Hobbyflieger entdecken die Hauptstadt: Nach dem TXL-Aus knattern die Cessna-Motoren über Berlin

Der Flughafen Tegel ist zwar dicht – doch plötzlich kreisen immer mehr kleine Flugzeuge über der Hauptstadt. Was ist da los? Die Flugsicherung klärt auf.

Von Christian Hönicke

Der Flughafen Tegel ist dicht, endlich Ruhe über Berlin… dachten viele Lärmgeplagte vor allem in der Einflugschneise, etwa in Pankow. Doch nun stellen manche fest, dass es plötzlich erst richtig rund geht am Himmel. „Seit der Schließung von TXL ist uns aufgefallen, dass vor allem am Wochenende der Himmel über Weißensee und Heinersdorf, wahrscheinlich aber noch großflächiger, von Motorseglern verlärmt wird“, berichtet etwa die Anwohnerin Alexandra Popp. Es seien nicht sehr viele, aber sie kreisten über Heinersdorf und Weißensee, weshalb die Belastung lange anhalte. Sie frage sich, „ob die jetzt einfach so das Recht haben, sehr vielen Anwohnern die Ruhe zu rauben? Wir waren ja alle froh, endlich vom Fluglärm verschont zu sein.“ Auch Anwohner aus Reinickendorf berichten von Motorenlärm am Himmel.

[Dieser Text stammt aus dem Pankow-Newsletter vom Tagesspiegel. Den kompletten Pankow-Newsletter gibt es kostenlos unter leute.tagesspiegel.de]

In der Tat erobern nun Cessna & Co. den jahrzehntelang für Hobbyflieger de facto gesperrten Himmel über Berlin. Das bestätigt die Deutsche Flugsicherung (DFS) auf Anfrage. „Darauf haben wir bereits vor der Schließung von Tegel hingewiesen: Es wird auch weiterhin Flugverkehr geben“, sagt DFS-Sprecher Stefan Jaekel. Zwar seien die großen Flugzeuge durch das TXL-Aus nicht mehr so zahlreich über der Stadt unterwegs, „aber dafür mehr kleinere“. Das sei keine Berliner Besonderheit, „das wird auch über einigen anderen deutschen Großstädten so gehandhabt“.

Die Benutzung des Luftraums sei nämlich grundsätzlich frei für alle Piloten. „Das war bisher wegen Tegel in Berlin nur nicht so möglich“, sagt Jaekel. „Wir hatten teilweise Linienflüge im Minutentakt, da passten so kleine Flieger gar nicht dazwischen.
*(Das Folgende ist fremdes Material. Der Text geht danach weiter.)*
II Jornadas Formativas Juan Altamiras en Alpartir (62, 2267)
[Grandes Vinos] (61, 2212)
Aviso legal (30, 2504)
Ausnahmen gab es nur für Rettungshubschrauber, da geht es um Leben oder Tod.“

Es gebe nämlich zwei Arten von Lufträumen, erklärt Jaekel, unkontrollierte und kontrollierte. Beim kontrollierten geben die DFS-Lotsen Anweisungen, die befolgt werden müssen. „Kontrollierte Lufträume gibt es immer um Flughäfen herum.“ Lange Zeit war praktisch das ganze Berliner Stadtgebiet kontrolliert, ein Drittel im Norden war die Kontrollzone um Tegel, die restlichen zwei Drittel galten im Süden um Schönefeld. Kleine Flugzeuge durften nur nach vorheriger Erlaubnis der Flugsicherung in diese Zonen fliegen.

Bis November 2020 war fast der komplette Luftraum über Berlin kontrolliert und damit für Hobbyflieger nur nach vorheriger Anmeldung nutzbar.
Bis November 2020 war fast der komplette Luftraum über Berlin kontrolliert und damit für Hobbyflieger nur nach vorheriger Anmeldung nutzbar.

© DFS

Seit Tegel aber kein Flughafen mehr ist, ist nur noch ein kleiner Bereich im Südosten Berlins um den BER „kontrollierter Luftraum“. Außerdem gibt es noch zwei „Flugbeschränkungsgebiete“ über der Stadt. „Dort hineinzufliegen, ist strikt verboten“, sagt Jaekel. Eine Zone schützt das Regierungsviertel 5,5 Kilometer rund um den Reichstag und hat etwa die Ausdehnung des S-Bahn-Rings, die andere ist um den Forschungsreaktor Wannsee ausgewiesen. Wer diese Sicherheitszonen verletzt, muss mit Besuch von Militärjets rechnen, die in Rostock-Laage stationiert sind.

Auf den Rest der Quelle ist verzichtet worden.